Item position records:
◆ ◆ ◆ ◆

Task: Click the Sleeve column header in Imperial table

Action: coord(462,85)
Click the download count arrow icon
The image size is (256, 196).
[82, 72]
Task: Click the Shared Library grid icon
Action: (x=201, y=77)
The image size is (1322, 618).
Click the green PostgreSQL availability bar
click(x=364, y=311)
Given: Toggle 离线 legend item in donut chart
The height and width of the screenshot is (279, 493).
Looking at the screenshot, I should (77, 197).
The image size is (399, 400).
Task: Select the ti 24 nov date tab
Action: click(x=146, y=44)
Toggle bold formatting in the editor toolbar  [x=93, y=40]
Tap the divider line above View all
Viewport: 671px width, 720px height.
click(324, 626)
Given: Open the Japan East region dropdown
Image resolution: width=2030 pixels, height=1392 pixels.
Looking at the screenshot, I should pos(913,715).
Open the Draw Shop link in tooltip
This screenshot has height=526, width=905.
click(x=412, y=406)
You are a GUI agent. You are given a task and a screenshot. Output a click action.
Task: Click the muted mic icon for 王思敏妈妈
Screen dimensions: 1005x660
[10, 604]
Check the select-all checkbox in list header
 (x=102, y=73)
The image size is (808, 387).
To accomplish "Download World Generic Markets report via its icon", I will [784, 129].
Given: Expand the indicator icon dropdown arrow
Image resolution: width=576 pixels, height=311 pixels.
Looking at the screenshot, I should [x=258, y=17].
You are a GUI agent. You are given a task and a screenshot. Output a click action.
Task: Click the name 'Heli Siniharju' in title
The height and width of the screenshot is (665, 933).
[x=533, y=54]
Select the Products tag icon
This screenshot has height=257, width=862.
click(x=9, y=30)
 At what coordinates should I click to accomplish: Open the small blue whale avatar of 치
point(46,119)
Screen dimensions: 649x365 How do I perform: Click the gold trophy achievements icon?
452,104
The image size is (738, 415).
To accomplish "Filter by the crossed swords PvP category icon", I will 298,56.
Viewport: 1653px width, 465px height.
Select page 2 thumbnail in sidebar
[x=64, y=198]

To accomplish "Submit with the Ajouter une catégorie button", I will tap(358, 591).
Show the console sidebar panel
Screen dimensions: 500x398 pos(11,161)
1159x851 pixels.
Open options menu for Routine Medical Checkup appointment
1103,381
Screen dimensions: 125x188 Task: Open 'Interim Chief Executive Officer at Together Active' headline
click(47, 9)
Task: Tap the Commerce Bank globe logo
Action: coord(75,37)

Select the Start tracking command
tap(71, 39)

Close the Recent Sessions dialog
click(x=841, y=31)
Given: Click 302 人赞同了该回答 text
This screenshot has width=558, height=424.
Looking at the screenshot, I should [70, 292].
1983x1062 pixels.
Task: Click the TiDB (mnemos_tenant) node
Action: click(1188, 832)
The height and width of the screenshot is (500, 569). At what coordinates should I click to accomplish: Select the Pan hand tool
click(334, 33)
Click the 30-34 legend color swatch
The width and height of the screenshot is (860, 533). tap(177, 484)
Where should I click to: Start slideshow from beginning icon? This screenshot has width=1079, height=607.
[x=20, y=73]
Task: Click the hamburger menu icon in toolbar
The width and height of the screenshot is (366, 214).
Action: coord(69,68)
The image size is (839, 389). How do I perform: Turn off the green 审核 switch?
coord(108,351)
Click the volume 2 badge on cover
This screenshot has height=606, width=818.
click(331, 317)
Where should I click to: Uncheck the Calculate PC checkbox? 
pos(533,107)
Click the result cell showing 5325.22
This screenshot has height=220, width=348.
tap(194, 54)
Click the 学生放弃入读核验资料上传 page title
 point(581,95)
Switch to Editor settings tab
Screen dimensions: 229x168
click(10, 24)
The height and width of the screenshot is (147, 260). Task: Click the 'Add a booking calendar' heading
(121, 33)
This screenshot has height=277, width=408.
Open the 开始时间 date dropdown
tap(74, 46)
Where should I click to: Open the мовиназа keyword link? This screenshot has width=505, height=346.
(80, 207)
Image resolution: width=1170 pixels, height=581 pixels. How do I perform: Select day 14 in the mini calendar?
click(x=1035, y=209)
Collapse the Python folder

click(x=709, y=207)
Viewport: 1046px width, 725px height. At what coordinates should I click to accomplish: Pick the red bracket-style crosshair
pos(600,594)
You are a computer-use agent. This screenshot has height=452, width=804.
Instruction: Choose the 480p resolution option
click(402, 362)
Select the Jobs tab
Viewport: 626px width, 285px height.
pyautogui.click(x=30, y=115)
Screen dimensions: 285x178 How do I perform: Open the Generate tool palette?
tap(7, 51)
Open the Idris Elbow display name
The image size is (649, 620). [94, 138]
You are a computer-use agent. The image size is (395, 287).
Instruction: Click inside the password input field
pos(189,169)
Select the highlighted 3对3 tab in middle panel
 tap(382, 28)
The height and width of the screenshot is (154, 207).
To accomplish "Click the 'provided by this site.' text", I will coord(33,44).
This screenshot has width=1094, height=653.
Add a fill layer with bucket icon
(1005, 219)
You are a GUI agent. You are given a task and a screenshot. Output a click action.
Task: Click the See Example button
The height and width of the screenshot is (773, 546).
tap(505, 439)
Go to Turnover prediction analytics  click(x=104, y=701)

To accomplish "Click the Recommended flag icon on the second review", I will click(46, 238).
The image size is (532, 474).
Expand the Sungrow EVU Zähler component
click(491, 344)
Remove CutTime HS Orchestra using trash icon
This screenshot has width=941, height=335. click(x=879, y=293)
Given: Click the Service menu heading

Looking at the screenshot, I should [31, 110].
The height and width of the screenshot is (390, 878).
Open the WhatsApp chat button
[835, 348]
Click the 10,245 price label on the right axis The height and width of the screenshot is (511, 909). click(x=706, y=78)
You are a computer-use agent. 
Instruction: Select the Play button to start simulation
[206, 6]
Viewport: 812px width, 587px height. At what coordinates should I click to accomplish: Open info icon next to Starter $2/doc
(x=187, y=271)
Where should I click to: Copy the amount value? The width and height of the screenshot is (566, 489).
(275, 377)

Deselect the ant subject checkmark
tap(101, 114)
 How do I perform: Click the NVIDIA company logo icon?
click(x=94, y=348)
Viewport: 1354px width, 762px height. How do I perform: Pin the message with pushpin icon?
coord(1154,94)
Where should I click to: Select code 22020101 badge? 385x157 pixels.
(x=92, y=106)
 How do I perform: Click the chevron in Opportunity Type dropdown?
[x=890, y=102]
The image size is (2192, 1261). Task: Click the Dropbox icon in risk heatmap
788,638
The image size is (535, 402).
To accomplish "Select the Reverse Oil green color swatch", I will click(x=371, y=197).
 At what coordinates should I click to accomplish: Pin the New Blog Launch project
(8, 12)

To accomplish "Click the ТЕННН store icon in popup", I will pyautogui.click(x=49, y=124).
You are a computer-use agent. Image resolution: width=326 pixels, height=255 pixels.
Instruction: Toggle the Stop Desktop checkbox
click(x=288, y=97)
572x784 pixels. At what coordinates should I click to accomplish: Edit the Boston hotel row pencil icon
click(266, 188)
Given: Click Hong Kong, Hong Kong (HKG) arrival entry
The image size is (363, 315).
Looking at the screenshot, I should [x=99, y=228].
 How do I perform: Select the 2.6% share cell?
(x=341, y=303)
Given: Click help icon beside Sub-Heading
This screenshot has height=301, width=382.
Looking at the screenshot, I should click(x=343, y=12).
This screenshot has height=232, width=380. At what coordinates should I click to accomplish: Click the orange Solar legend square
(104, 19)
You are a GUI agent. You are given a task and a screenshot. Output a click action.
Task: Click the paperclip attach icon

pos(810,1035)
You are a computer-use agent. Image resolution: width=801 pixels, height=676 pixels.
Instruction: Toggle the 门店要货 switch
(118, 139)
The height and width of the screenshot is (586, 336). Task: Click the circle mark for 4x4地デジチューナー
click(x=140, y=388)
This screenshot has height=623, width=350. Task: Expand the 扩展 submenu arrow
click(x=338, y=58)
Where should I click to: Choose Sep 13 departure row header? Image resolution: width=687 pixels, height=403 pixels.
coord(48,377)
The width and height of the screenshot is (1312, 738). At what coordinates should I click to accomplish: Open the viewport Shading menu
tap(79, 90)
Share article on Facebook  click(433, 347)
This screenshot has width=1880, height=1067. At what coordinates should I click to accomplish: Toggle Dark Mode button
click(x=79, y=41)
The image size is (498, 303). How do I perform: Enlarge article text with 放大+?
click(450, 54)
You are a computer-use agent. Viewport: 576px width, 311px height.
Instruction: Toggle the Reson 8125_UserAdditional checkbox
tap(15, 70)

◆ ◆ ◆ ◆

#### TASK TO CARRY OUT
Please copy out the records above word for word, from the start of the records through the line containing "I will 298,56.", including both ends.

#### EXERCISE OUTPUT
Task: Click the Sleeve column header in Imperial table

Action: coord(462,85)
Click the download count arrow icon
The image size is (256, 196).
[82, 72]
Task: Click the Shared Library grid icon
Action: (x=201, y=77)
The image size is (1322, 618).
Click the green PostgreSQL availability bar
click(x=364, y=311)
Given: Toggle 离线 legend item in donut chart
The height and width of the screenshot is (279, 493).
Looking at the screenshot, I should (77, 197).
The image size is (399, 400).
Task: Select the ti 24 nov date tab
Action: click(x=146, y=44)
Toggle bold formatting in the editor toolbar  [x=93, y=40]
Tap the divider line above View all
Viewport: 671px width, 720px height.
click(324, 626)
Given: Open the Japan East region dropdown
Image resolution: width=2030 pixels, height=1392 pixels.
Looking at the screenshot, I should pos(913,715).
Open the Draw Shop link in tooltip
This screenshot has height=526, width=905.
click(x=412, y=406)
You are a GUI agent. You are given a task and a screenshot. Output a click action.
Task: Click the muted mic icon for 王思敏妈妈
Screen dimensions: 1005x660
[10, 604]
Check the select-all checkbox in list header
 (x=102, y=73)
The image size is (808, 387).
To accomplish "Download World Generic Markets report via its icon", I will [784, 129].
Given: Expand the indicator icon dropdown arrow
Image resolution: width=576 pixels, height=311 pixels.
Looking at the screenshot, I should [x=258, y=17].
You are a GUI agent. You are given a task and a screenshot. Output a click action.
Task: Click the name 'Heli Siniharju' in title
The height and width of the screenshot is (665, 933).
[x=533, y=54]
Select the Products tag icon
This screenshot has height=257, width=862.
click(x=9, y=30)
 At what coordinates should I click to accomplish: Open the small blue whale avatar of 치
point(46,119)
Screen dimensions: 649x365 How do I perform: Click the gold trophy achievements icon?
452,104
The image size is (738, 415).
To accomplish "Filter by the crossed swords PvP category icon", I will 298,56.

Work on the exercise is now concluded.